What the task asks:
Render the rows that start at the line containing "The height and" and end after the line containing "Action: 33,53" as a JSON list of strings, one string per line, with blank lines skipped. Omit the pictures from the list.

Supplied information:

● ● ● ● ● ● ●

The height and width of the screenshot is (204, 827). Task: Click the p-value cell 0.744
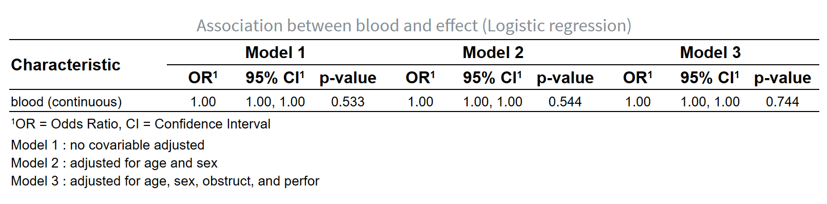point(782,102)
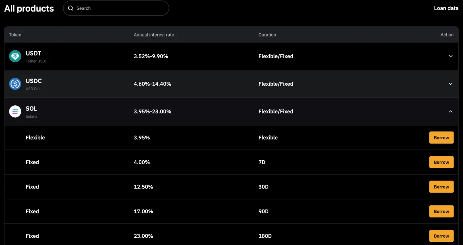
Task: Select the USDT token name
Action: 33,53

● ● ● ● ● ● ●

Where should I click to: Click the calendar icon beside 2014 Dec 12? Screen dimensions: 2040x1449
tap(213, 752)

● ● ● ● ● ● ●

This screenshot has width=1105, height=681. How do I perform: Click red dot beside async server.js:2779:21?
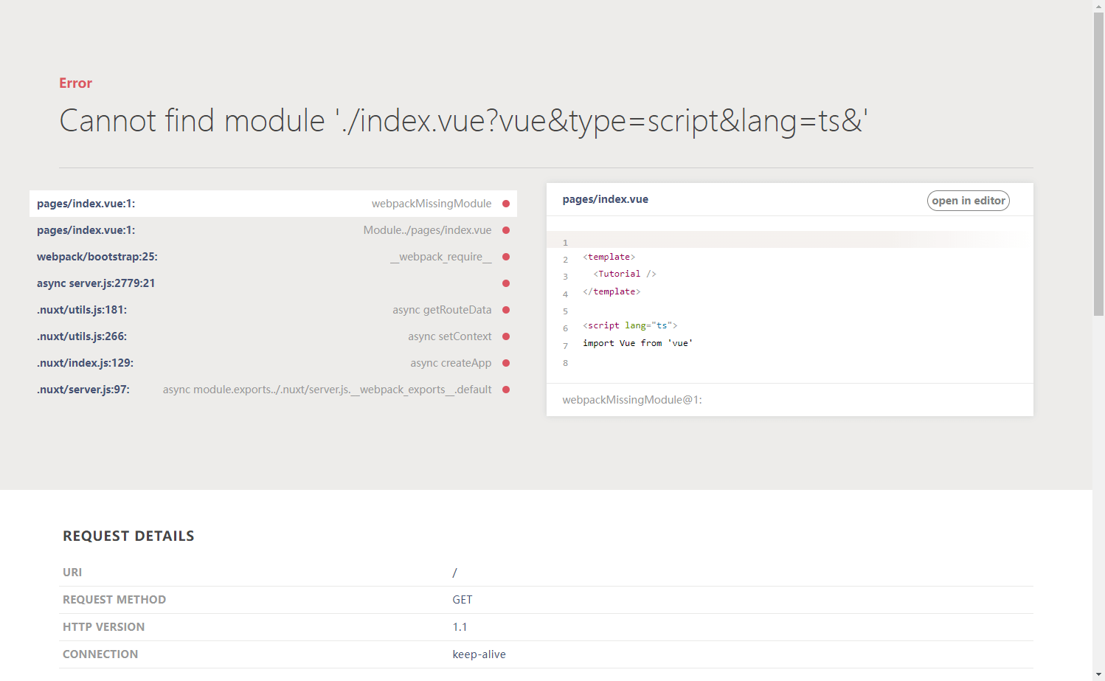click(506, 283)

● ● ● ● ● ● ●

Response to this task:
[
  "The height and width of the screenshot is (204, 827). Task: Click the p-value cell 0.744",
  "point(782,102)",
  "Task: Select the USDT token name",
  "Action: 33,53"
]